Income taxes are a significant expense item for most small businesses.
Many businesses do not take advantage of legal tax strategies.
Many businesses pay too much in income taxes.
Don't be intimidated. Find someone to explain the income tax system and how it applies to your business.
Here are some areas to think about in order to minimize your tax bill:
Tax vs. book methods of accounting - You need to understand the difference between your book method of accounting (typically, the accrual method) and the tax method (the method that your taxable income is derived - it could be accrual, cash or one of several other methods). Given your current and projected future company financial profile, there may be methods available to you that offer more flexibility and tax deferral options.
On a recent business analysis for a client, we determined that changing the tax accounting method to another industry-accepted method would save a present value of $100,000 in taxes over the next five years. This change did not eliminate the taxes the business would owe, but postponed them. This represented real money for the business. Management decided that in the near term, the money could be better utilized in the business than giving it to the government. Certain industries offer more flexible tax accounting methods than others, and some method changes require IRS approval, while others do not. Ask Questions. A method change may be worth it for your business.
Estimated tax Payments - Generally, two points on estimated payments apply: 1) estimated income taxes are due uniformly throughout the year; and 2) current year estimated tax payments are based on last year's tax. If you don't follow the rules and underpay the IRS, you will be penalized. On the other hand, it you overpay them, you get the satisfaction of granting them an interest-free loan.

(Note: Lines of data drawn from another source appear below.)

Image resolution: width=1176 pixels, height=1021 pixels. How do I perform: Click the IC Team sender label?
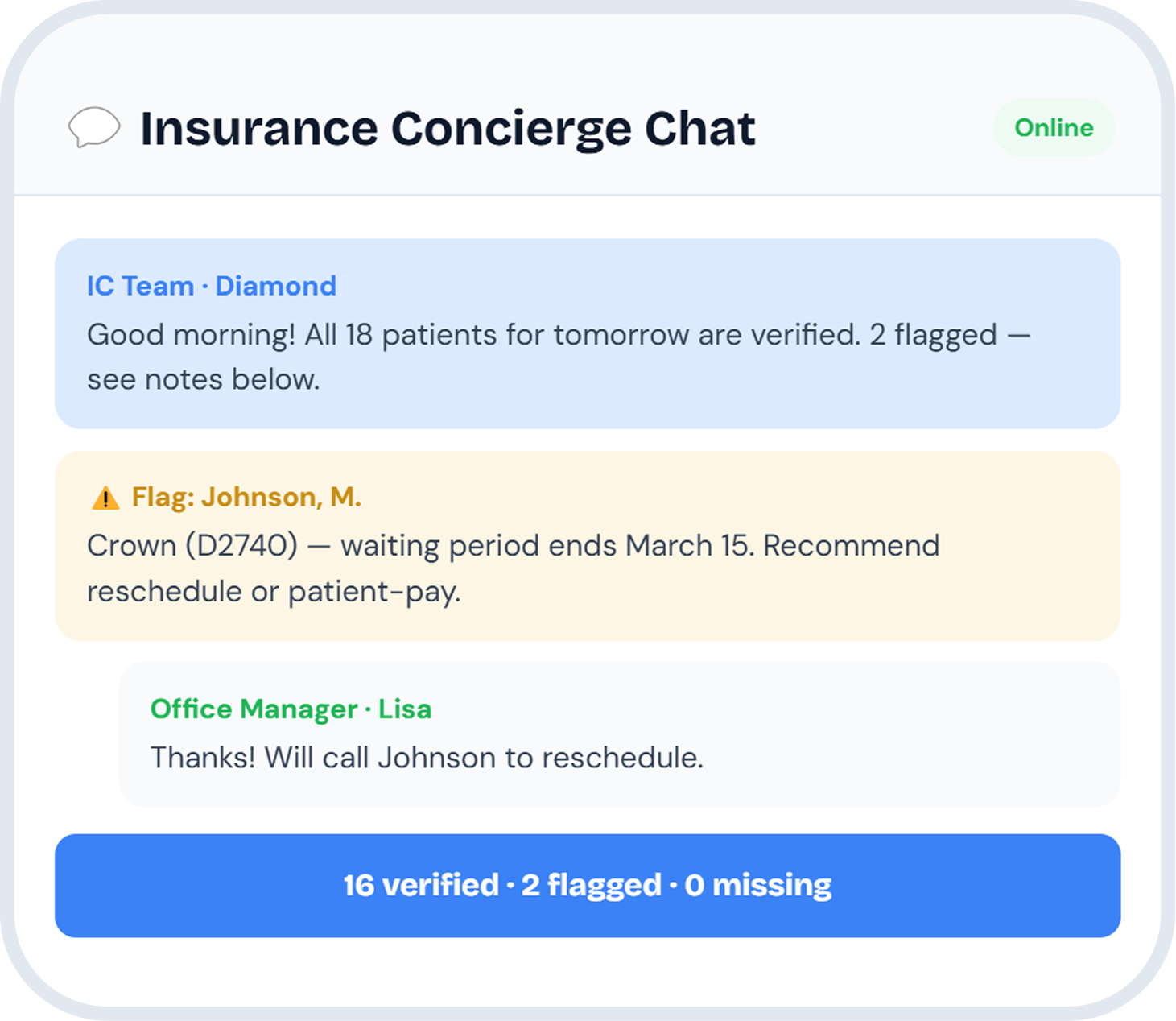[x=140, y=286]
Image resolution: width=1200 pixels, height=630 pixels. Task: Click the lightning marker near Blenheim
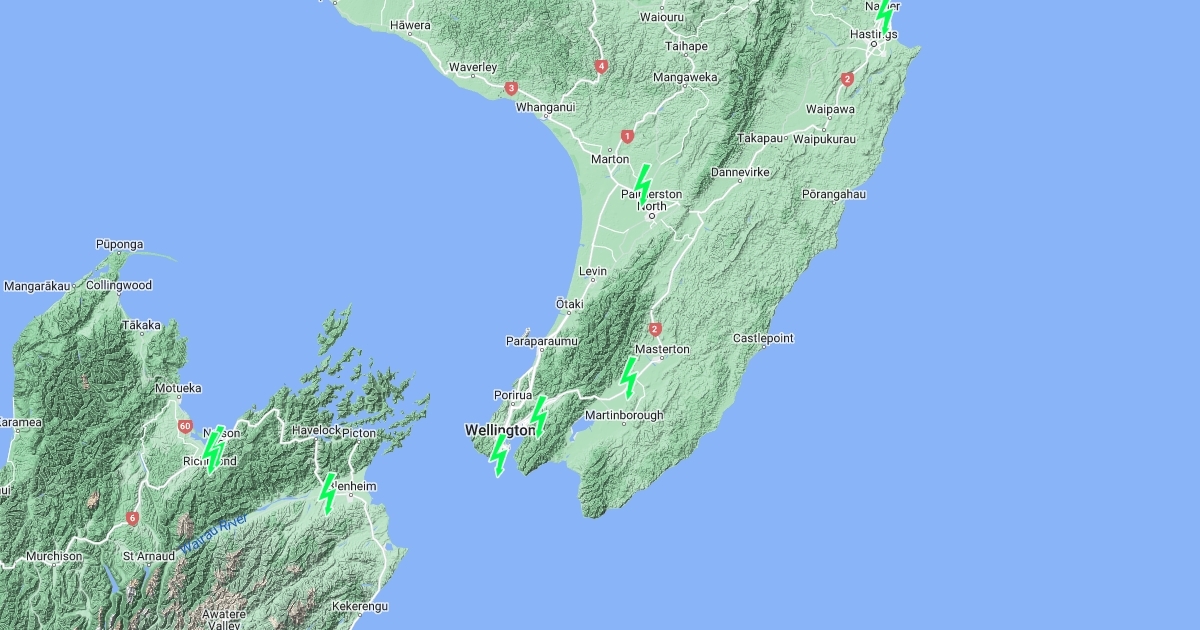coord(327,493)
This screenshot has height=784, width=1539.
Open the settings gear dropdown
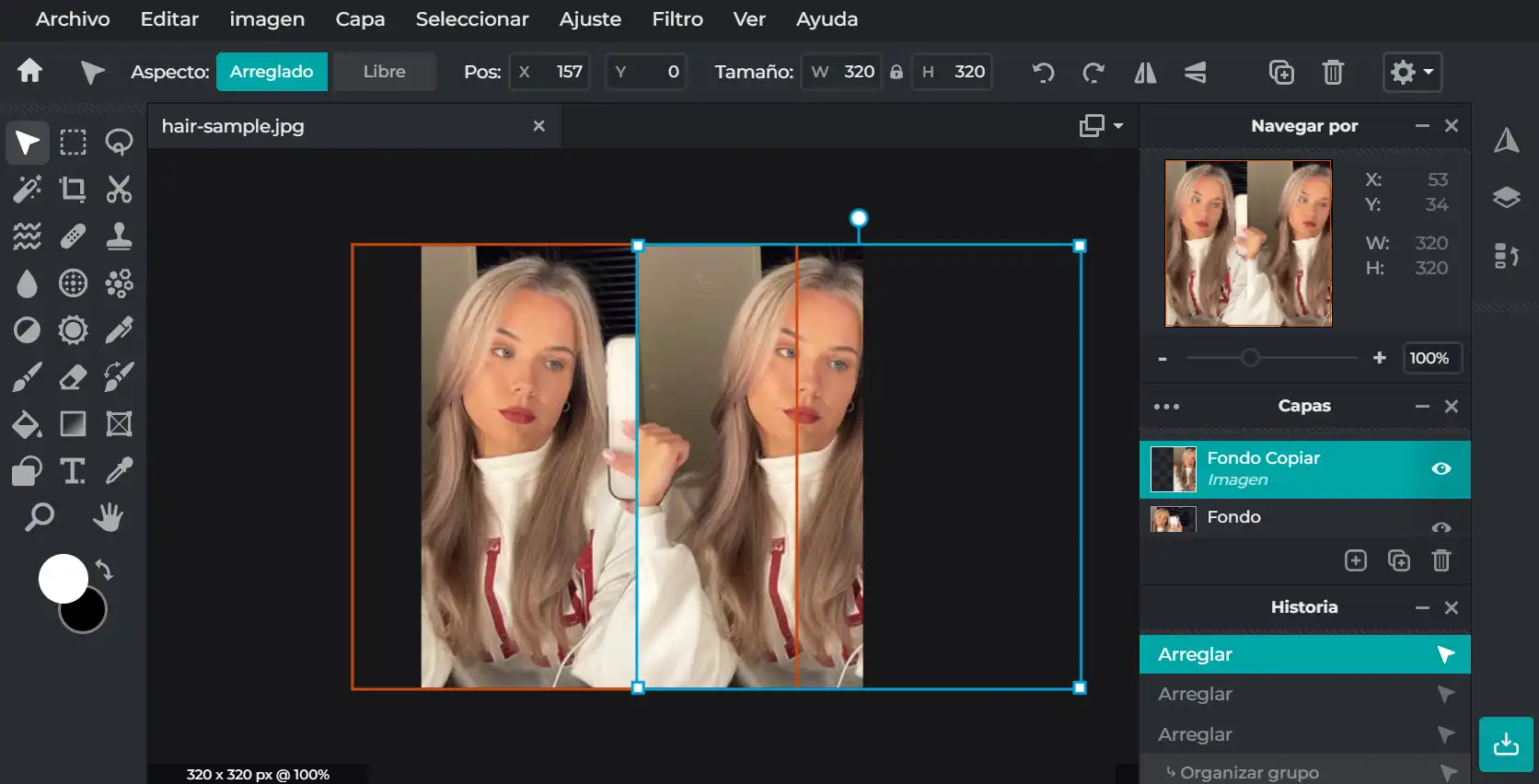(1412, 72)
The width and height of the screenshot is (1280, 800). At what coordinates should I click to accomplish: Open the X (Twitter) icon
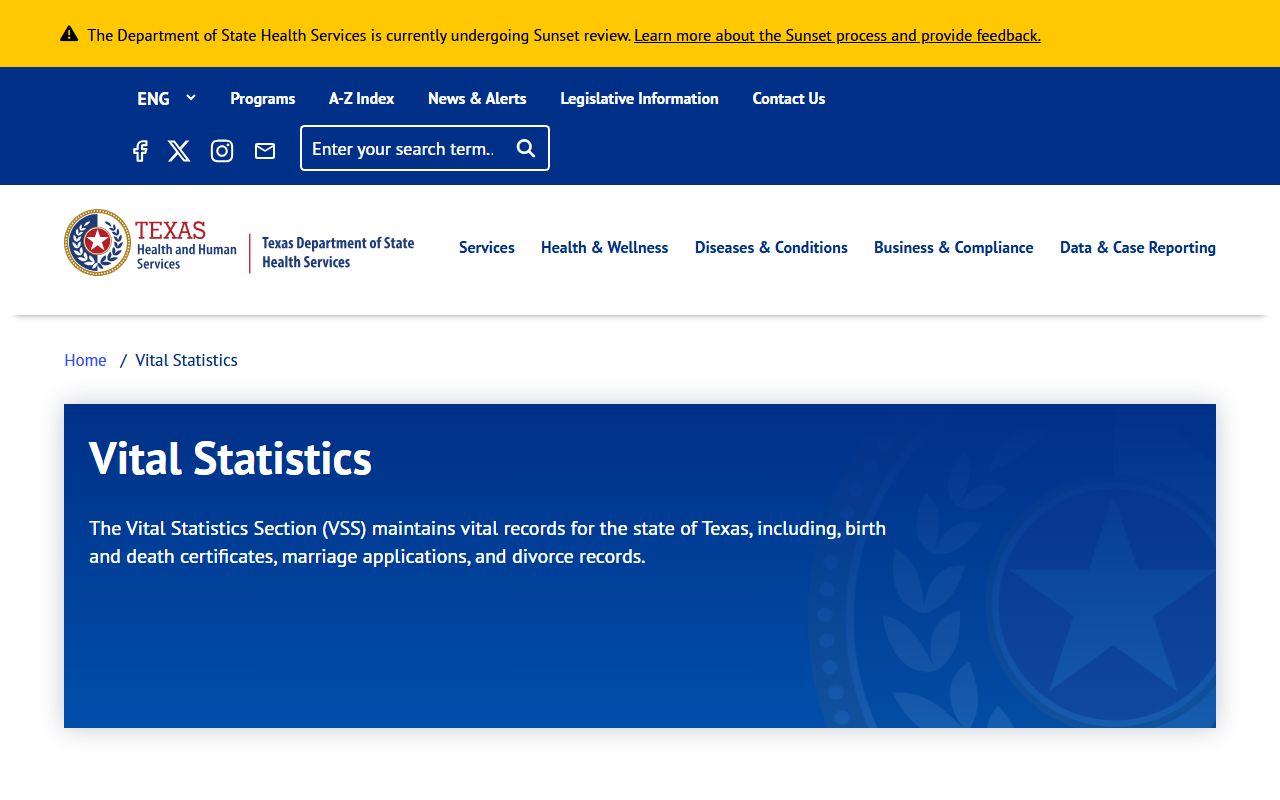click(x=179, y=151)
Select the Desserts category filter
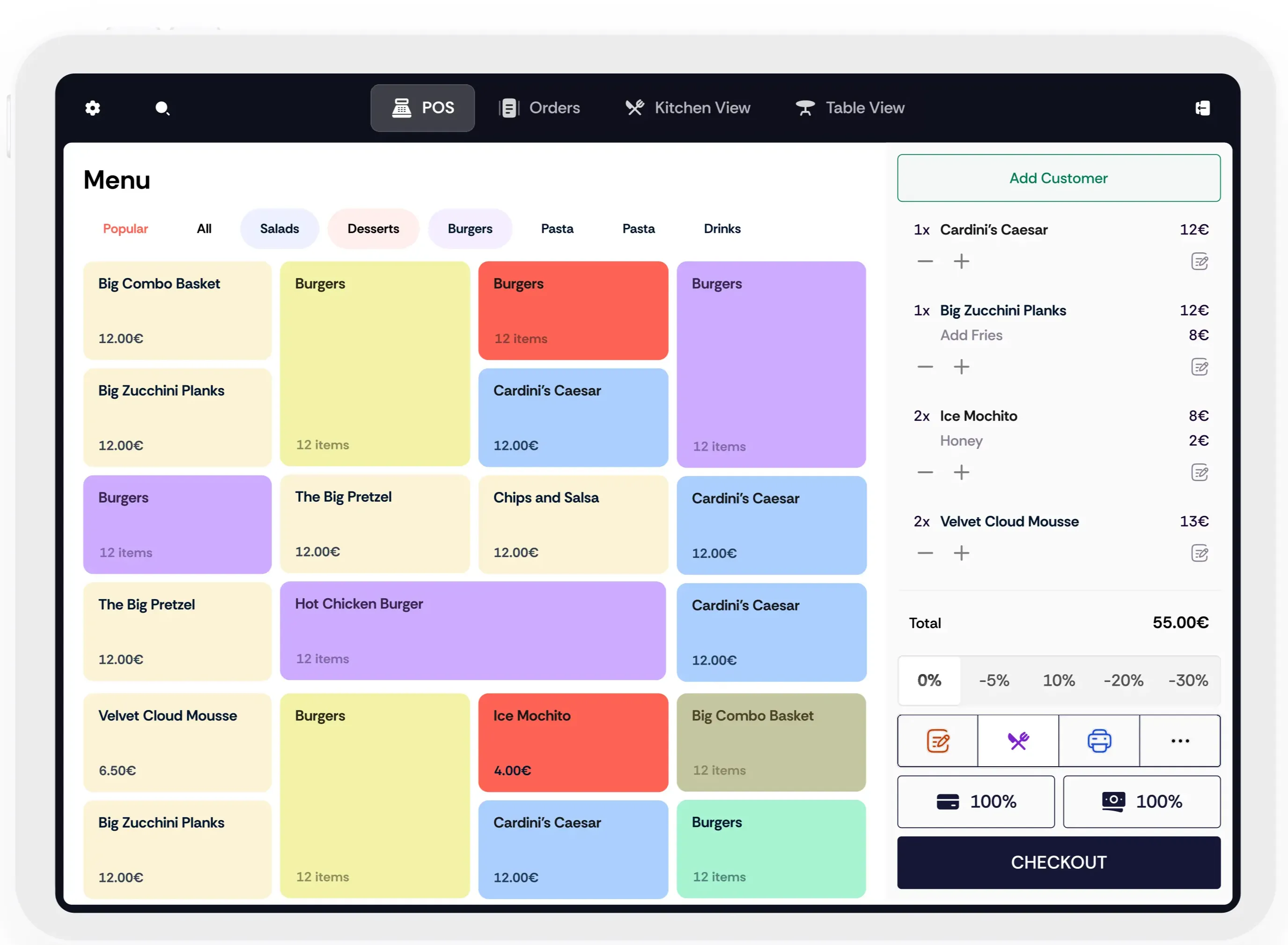1288x945 pixels. click(373, 228)

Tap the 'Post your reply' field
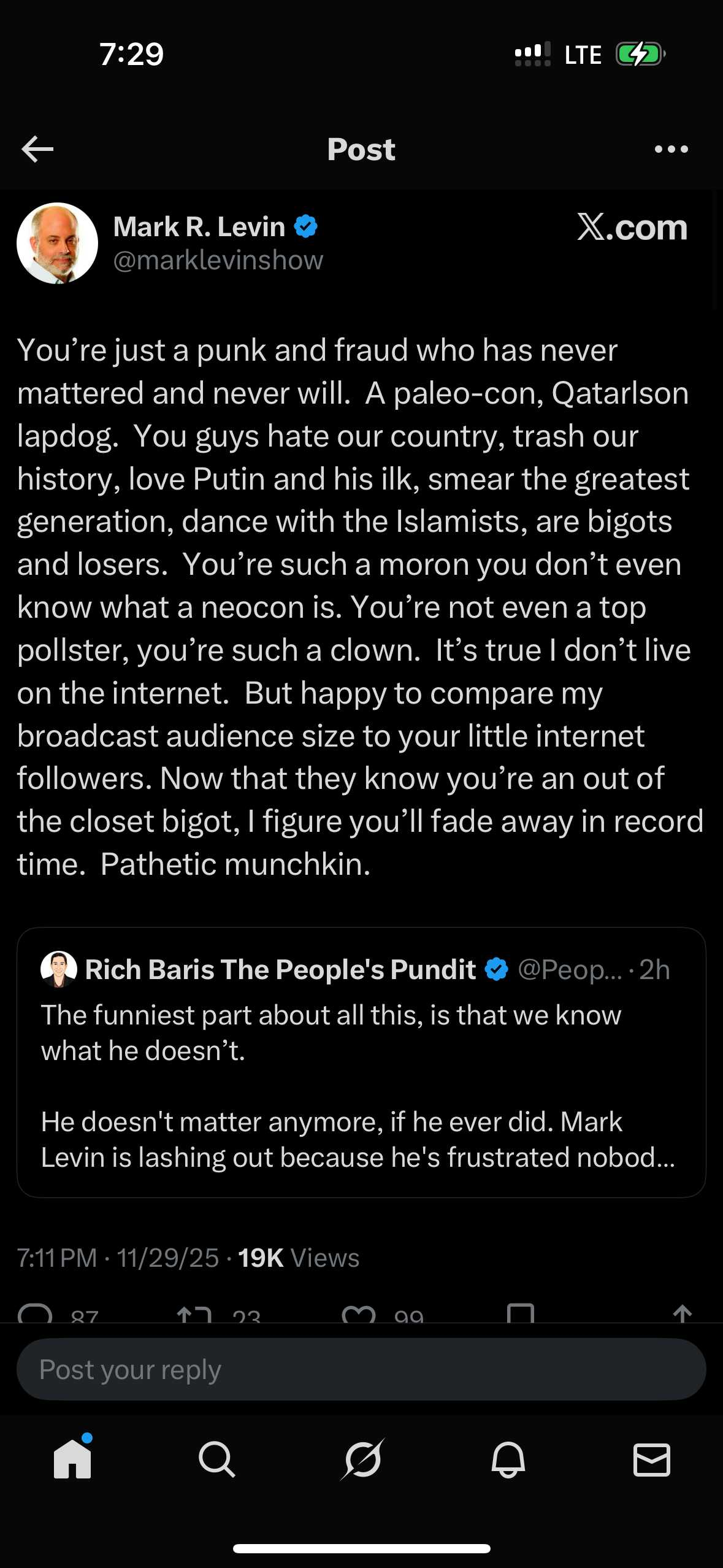tap(361, 1370)
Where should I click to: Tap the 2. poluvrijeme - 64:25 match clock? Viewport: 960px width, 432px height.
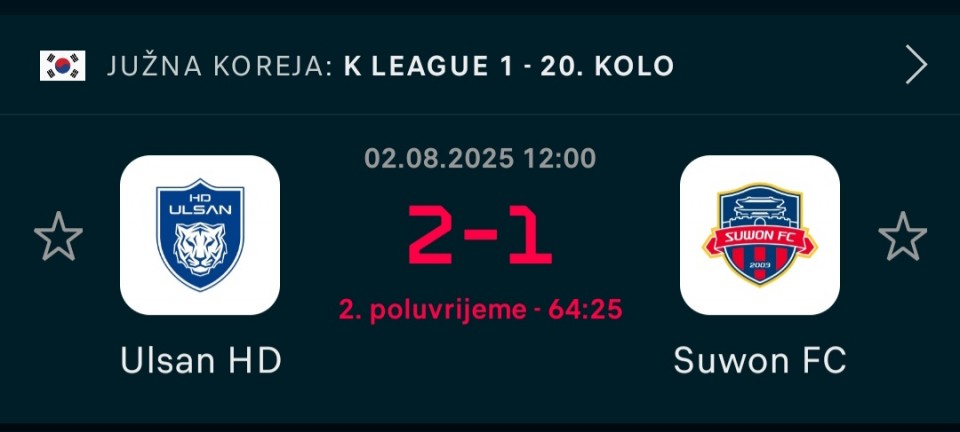tap(481, 310)
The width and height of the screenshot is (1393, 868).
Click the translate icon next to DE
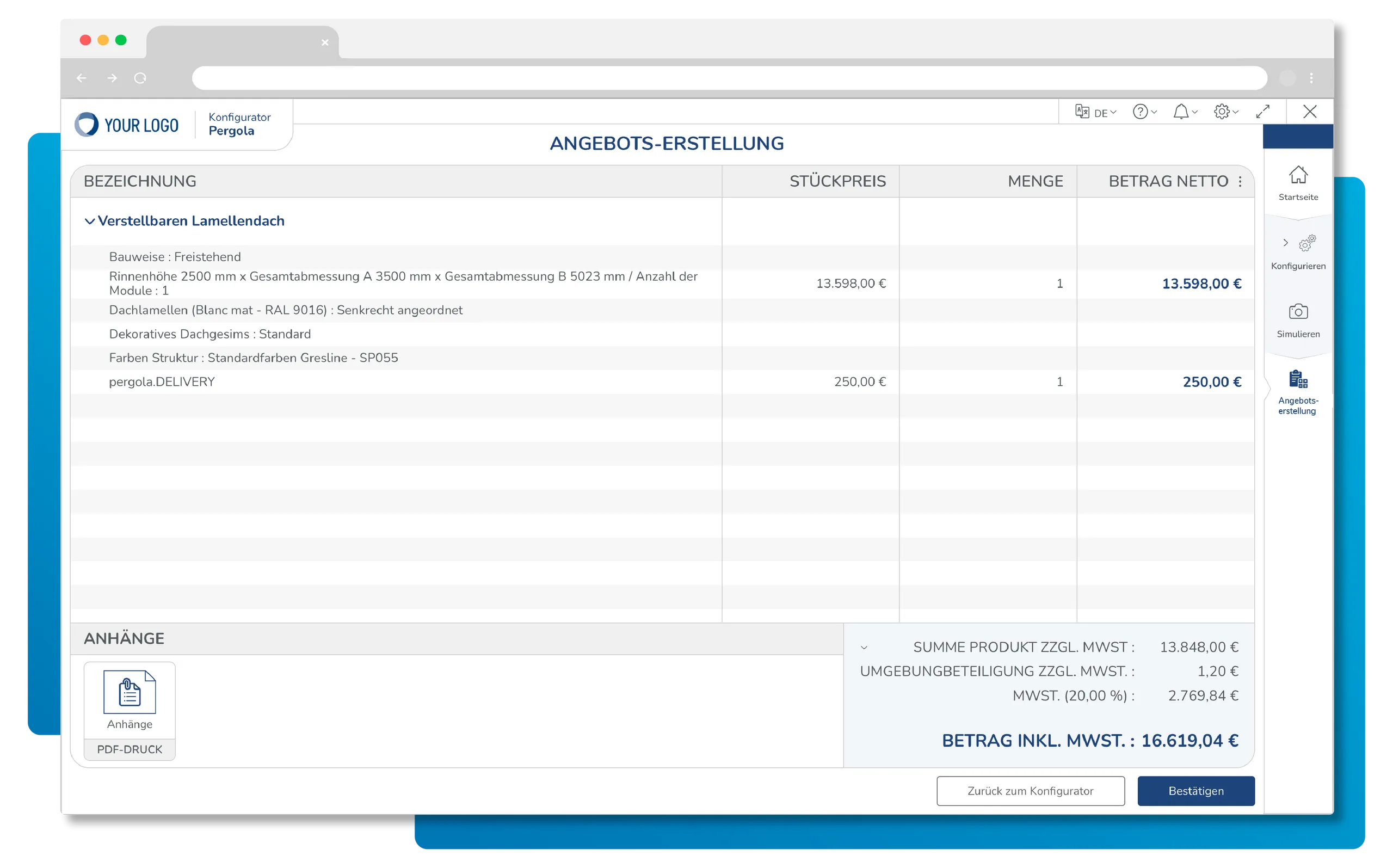click(x=1081, y=112)
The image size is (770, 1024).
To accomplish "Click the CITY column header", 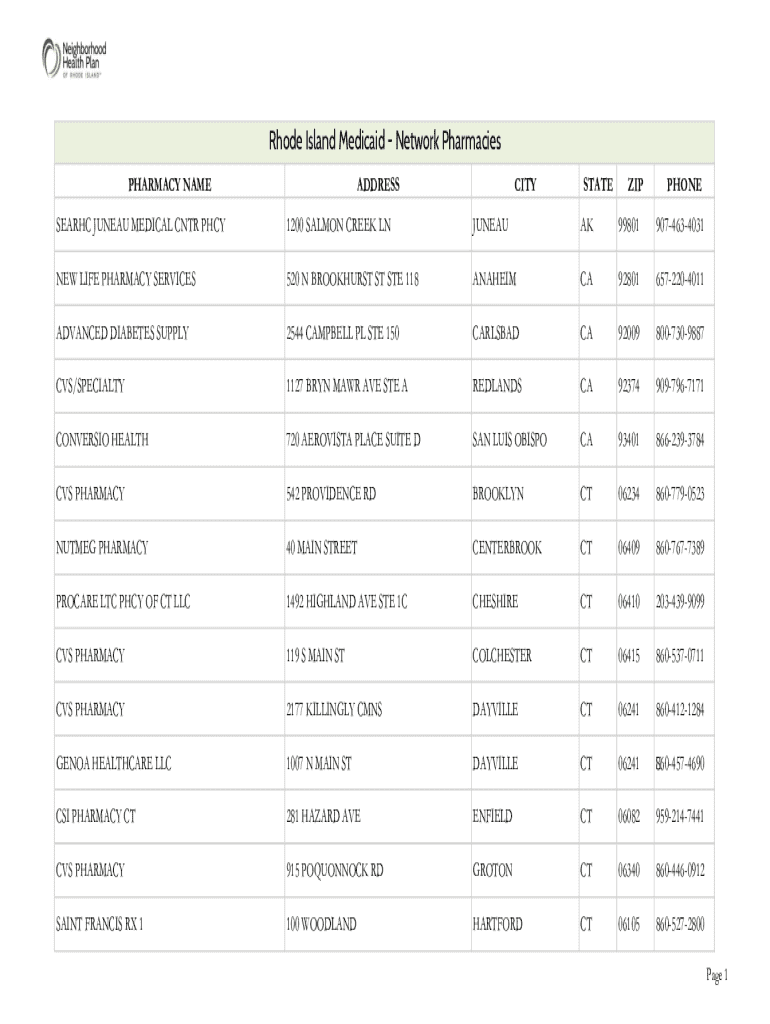I will click(x=525, y=185).
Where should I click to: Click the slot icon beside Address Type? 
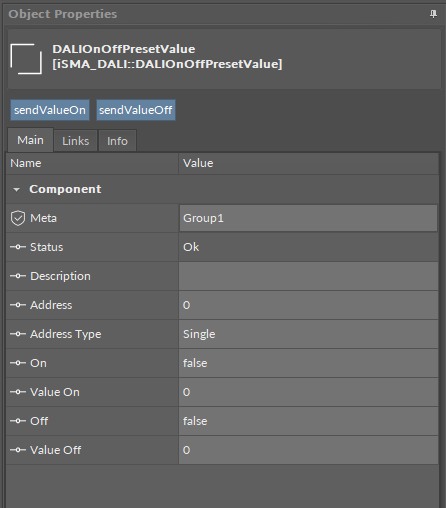pos(18,334)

The idea is to remit just enough tax to avoid penalty.
The tax law allows businesses to satisfy the estimated tax prepayment requirements in a variety of ways - many times it is not as simple as last year's tax divided by four equals your current year quarterly estimated tax payment amount. Make sure you are making the best choice as to when taxes are really due.
Depreciation – The popular Section 179 deduction has been extended through 2010, and allows businesses to expense some new or used depreciable assets in the year they are placed in service. This tax election allows an initial year deduction of up to $250,000, and begins to phase out dollar for dollar when total asset acquisitions exceed $800,000. It can only be used if your company has taxable income, however, any unused amounts can carryforward to future years. In addition, 2008 and 2009's "50% bonus depreciation" is in political limbo right now, and has not yet been renewed for 2010. Stay tuned on this one.
Have a taxable loss? - Another tax savings strategy is taking advantage of tax law that allows businesses to carry back losses. The carry back period was expanded to up to five years for 2008. Previously you could carry back a loss only two yeas in most cases. This increases your ability to successfully carry back taxable losses to offset previous tax-paying years, thus obtaining cash refunds now, when you need it.
Happy planning - Income tax planning is a part of sound comprehensive business planning, an important component that assures your business has the needed capital and cash to sustain business operations. Be smart - give it the strategic attention that it deserves.